Rust programming language offends both my Intelligence and my Spirit.
(Score: 2, Interesting) by Anonymous Coward on Friday May 20 2022, @01:22PM
India only became an independent country ruled by Indians in 1947.
I know you said "civilization" instead of country, but even that is not quite true, as the culture, laws, and political unity of ethnic groups is wildly different from the old civilizations of the subcontinent. (There was not just one!) Much of modern India is due to the British and not ancient India.
It is true that much of Indian culture goes back many centuries, but some people lose sight that India is a VERY young country still working out how to be a nation.
(Score: 2) by driverless on Friday May 20 2022, @01:25PM (2 children)
Are any of those actually available as silicon yet or are they all still FPGA soft-cores? The last time I looked they were even more preliminary than the Chinese-sourced ones.
(Score: 2) by Mojibake Tengu on Friday May 20 2022, @03:34PM (1 child)
In media I observed several tape-outs and user manuals available for some development boards. Though it's hard to obtain anything outside India.
India is big. And generally behind China in all electronics. The platform itself is mandatory government standard. Education, academy, small businesses, industry, military, everyone needs and will need many of these. Fabrication is still limited, growing. Any local production stays in India and will stay there for years, for sure.
I would not even buy any single board of that smuggled out just now, because I understand that would deprive some Indian child of important educative experience for lifetime. In compare to that, Chinese RISC-V dev kits are already a commodity.
Rust programming language offends both my Intelligence and my Spirit.
(Score: 1) by khallow on Saturday May 21 2022, @03:17AM
If as you say, every board bought is taken from someone else, then they're a dead end.
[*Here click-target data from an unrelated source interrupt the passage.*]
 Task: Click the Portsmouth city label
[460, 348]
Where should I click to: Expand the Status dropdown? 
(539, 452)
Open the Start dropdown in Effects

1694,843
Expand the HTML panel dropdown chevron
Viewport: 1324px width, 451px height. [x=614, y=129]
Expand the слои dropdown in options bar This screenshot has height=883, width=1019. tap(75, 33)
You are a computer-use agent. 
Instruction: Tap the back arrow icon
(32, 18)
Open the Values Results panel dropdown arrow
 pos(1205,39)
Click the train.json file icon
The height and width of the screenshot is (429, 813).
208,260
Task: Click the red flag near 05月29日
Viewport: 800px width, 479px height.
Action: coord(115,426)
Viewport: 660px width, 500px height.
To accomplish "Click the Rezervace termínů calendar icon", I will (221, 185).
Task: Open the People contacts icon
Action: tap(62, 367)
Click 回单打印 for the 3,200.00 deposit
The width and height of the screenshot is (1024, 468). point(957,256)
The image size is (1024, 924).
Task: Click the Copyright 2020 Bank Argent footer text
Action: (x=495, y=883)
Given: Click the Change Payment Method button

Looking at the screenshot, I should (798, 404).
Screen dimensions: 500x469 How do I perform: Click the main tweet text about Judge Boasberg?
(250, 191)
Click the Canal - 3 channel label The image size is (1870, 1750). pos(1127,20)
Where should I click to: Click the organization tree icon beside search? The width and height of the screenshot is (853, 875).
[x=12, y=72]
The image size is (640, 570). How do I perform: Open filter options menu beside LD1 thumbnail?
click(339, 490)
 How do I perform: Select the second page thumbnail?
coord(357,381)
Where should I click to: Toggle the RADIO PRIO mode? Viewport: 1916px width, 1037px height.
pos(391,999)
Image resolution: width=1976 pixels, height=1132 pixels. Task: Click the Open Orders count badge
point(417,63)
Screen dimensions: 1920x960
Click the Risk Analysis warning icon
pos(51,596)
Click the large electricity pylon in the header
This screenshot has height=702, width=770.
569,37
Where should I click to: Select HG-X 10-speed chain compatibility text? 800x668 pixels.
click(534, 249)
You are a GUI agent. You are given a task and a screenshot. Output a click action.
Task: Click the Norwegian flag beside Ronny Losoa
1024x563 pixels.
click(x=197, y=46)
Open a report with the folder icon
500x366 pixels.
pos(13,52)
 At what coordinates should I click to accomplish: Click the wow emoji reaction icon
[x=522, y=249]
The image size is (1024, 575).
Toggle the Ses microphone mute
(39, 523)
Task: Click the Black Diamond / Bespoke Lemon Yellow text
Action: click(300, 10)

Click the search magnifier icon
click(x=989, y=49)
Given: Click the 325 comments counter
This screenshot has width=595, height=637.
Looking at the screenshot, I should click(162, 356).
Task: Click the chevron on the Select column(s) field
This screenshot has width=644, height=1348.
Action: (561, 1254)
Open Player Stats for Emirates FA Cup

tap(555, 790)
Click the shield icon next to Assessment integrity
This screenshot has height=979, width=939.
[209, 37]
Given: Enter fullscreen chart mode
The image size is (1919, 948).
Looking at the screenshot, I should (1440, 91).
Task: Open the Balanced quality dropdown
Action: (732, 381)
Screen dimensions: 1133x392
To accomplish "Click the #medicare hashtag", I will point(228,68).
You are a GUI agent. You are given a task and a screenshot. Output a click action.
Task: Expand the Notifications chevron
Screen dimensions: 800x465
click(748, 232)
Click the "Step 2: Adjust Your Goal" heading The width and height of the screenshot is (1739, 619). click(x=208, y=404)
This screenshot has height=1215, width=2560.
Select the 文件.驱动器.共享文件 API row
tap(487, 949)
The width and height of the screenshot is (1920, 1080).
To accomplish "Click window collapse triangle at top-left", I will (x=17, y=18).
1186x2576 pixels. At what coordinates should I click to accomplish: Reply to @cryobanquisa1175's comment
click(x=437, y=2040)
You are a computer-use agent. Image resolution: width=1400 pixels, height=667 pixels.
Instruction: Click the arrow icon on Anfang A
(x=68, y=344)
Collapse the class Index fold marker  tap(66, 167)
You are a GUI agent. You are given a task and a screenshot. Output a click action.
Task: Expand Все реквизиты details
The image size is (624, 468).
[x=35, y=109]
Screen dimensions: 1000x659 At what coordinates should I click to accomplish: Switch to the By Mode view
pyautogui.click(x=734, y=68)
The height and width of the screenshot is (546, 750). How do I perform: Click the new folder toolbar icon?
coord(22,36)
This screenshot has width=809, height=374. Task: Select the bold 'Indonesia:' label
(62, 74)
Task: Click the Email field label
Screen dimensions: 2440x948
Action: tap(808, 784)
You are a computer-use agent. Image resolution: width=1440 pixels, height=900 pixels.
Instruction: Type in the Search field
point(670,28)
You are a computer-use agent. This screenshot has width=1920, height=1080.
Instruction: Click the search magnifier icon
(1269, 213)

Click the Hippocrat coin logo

For most mass produced goods if you buy more, they make more. Electronics should scale well to higher production. If it can't answer higher demand with higher supply, then there's probably something wrong with the product or the producer.
Perhaps the producers' business models are milking some government subsidy rather than producing products? If the subsidy doesn't increase with volume, and the product loses money without the subsidy, then they have no reason to make more.